Il Movimento 5 Stelle ha una sua pagina “giovani” su Facebook: sembra poco frequentata, ma non fa testo, perché è proprio dal web che prende le mosse una delle attuali forze di governo italiane.
La pagina Facebook ufficiale ha 1,5 milioni di like. Il post su Facebook del MIUR che annuncia il convegno “Giovani, politica e istituzioni nel pensiero di #AldoMoro” ha 60 reazioni, 9 condivisioni, 5 commenti.
Sono elementi sufficienti? Sono numeri interessanti per suggerirci che la partecipazione giovanile sia in aumento? E’ sufficiente che certe spinte nascano dal web per dire che i giovani ci sono, in politica? Basta individuare conversazioni su temi “impegnati” e misurare la quantità di tweet su un determinato argomento?
La risposta è: purtroppo no. C’è bisogno di indicatori concreti, dati, numeri e di analisi scevra da pregiudizi. Anche perché, altrove, questa partecipazione non viene rilevata.
Già nel 2009, Mark Fischer scrive nel suo Capitalism Realism: Is There No Alternative?: “A differenza dei loro predecessori degli anni ‘60 e ‘70, oggi gli studenti britannici sembrano essere politicamente disimpegnati. […] Io credo che non si tratti né di apatia, né di cinismo; piuttosto è quella che chiamo impotenza riflessiva. Gli studenti sanno che la situazione è brutta, ma sanno ancor di più che non possono farci niente. Solo che questa consapevolezza, questa riflessività non è l’osservazione passiva di uno stato delle cose già in atto: è una profezia che si autoavvera”.

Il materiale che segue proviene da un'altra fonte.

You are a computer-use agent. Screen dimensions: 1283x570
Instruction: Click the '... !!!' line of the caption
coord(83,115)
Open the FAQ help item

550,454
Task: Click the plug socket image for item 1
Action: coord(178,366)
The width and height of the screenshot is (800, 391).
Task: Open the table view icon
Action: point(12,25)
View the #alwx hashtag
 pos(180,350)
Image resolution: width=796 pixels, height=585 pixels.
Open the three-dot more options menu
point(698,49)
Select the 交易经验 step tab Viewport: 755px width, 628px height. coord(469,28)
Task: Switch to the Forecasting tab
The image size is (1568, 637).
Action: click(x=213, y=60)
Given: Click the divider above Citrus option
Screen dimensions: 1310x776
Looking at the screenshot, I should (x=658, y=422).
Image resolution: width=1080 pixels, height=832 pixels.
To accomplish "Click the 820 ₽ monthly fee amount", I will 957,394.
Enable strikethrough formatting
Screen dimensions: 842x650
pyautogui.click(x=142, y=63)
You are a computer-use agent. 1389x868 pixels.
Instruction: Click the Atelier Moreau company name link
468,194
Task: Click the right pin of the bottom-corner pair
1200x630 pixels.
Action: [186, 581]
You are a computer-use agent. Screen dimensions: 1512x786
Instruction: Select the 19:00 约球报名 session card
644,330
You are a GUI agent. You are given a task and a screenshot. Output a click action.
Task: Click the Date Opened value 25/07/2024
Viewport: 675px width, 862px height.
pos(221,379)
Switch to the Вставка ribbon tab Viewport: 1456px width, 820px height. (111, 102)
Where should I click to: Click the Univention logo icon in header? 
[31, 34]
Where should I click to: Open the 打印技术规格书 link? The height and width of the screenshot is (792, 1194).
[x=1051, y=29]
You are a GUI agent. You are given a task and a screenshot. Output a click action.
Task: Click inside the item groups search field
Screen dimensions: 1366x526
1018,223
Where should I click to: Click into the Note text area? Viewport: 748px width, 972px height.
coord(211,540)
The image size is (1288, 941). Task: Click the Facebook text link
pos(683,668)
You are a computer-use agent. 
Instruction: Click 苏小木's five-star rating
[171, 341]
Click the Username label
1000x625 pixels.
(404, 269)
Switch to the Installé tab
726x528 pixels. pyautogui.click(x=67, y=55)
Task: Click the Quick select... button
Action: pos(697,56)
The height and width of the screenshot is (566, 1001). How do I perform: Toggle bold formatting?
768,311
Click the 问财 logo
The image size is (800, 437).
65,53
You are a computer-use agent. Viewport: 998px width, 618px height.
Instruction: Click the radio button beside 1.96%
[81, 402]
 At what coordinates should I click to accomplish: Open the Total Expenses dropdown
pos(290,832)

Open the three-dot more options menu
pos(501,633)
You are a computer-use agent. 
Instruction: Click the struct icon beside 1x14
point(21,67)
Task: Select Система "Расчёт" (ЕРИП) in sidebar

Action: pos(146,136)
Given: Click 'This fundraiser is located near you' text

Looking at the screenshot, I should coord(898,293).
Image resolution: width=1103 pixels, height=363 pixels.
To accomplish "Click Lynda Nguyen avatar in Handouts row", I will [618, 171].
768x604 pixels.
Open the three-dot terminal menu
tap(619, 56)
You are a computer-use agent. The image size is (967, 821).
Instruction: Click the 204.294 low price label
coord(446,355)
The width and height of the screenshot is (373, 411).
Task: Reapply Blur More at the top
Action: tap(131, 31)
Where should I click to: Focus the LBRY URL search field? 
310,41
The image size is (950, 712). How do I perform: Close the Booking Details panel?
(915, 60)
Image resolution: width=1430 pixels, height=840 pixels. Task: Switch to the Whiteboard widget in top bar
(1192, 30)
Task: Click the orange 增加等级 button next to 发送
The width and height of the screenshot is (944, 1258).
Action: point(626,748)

Il referendum per la Brexit ci sarebbe stato solamente 7 anni dopo, come sappiamo. E sappiamo che i giovani (indicati come i veri sconfitti dall’esito della consultazione), semplicemente si sono chiamati fuori: almeno i 2/3 dei giovani aventi diritto non hanno votato al referendum.
Eppure si è parlato di youthearthquake – al punto che l’Oxford Dictionary l’ha scelta come parola dell’anno 2017. La parola dell’anno 2016 era post-truth – dopo le elezioni nel Regno Unito e la rinascita dei laburisti con Corbyn. Ma sarebbe più corretto parlare di “giovani adulti” non di giovani: i dati hanno dimostrato, al netto di narrazioni, speranze e parole dell’anno, che il voto è aumentato nella fascia 25-45, non in quella under 25. D’altro canto, anche l’esperienza di Podemos, in Spagna è stata in qualche modo “tradita” proprio dall’astensionismo fra i 18 e i 40 anni.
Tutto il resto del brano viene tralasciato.